──────── Dataset excerpts ────────

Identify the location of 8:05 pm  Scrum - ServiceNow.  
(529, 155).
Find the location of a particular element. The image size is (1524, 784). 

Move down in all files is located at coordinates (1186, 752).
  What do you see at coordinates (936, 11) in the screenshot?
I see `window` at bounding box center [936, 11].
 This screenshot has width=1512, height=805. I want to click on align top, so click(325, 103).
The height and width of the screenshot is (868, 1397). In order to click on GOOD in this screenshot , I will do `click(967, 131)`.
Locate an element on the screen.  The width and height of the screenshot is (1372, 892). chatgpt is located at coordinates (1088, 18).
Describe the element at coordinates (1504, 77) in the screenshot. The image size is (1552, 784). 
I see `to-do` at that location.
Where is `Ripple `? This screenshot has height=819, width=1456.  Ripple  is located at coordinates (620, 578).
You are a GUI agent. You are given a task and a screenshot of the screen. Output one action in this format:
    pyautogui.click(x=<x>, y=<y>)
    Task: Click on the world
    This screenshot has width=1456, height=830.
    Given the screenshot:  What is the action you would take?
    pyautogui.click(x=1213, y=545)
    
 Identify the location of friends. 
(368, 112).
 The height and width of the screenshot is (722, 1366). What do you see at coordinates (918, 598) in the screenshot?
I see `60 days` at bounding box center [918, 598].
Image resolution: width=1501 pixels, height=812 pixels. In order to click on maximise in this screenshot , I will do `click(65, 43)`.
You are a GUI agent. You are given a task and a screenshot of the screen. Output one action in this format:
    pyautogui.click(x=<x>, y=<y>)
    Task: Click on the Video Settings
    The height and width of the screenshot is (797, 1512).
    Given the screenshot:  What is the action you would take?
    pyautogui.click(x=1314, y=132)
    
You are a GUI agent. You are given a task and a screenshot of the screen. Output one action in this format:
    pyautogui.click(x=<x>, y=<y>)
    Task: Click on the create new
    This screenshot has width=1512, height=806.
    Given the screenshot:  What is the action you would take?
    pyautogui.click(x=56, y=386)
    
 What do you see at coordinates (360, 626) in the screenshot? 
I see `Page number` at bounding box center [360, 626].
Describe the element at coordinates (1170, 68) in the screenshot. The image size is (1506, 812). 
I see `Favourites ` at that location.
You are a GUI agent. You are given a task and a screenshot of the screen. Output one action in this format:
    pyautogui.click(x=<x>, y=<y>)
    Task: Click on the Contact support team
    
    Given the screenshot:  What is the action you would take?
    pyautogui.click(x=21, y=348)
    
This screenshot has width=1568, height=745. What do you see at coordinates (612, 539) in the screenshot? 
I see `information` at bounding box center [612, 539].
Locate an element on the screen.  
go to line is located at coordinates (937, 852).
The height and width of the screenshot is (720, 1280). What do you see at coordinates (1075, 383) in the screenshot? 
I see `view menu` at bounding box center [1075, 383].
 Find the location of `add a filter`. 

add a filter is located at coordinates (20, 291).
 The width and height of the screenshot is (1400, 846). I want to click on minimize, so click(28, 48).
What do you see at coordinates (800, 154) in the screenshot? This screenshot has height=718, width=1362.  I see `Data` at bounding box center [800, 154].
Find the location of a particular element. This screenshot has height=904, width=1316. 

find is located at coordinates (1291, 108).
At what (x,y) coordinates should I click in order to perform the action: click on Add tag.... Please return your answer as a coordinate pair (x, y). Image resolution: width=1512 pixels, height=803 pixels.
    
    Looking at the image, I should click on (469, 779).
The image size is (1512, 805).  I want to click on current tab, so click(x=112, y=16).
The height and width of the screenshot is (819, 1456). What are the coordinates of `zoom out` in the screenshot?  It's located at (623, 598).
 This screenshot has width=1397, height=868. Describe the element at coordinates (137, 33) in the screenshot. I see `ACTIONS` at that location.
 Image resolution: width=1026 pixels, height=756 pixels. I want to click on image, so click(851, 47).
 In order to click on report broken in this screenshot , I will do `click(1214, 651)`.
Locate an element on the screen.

────────

* **Your objective**:
Can you return, unchanged, every line from the very start of the entries down through the line containing "coordinates (1088, 18).", with both ends included?

* **Exercise result**:
Identify the location of 8:05 pm  Scrum - ServiceNow.  
(529, 155).
Find the location of a particular element. The image size is (1524, 784). 

Move down in all files is located at coordinates (1186, 752).
  What do you see at coordinates (936, 11) in the screenshot?
I see `window` at bounding box center [936, 11].
 This screenshot has width=1512, height=805. I want to click on align top, so click(325, 103).
The height and width of the screenshot is (868, 1397). In order to click on GOOD in this screenshot , I will do `click(967, 131)`.
Locate an element on the screen.  The width and height of the screenshot is (1372, 892). chatgpt is located at coordinates (1088, 18).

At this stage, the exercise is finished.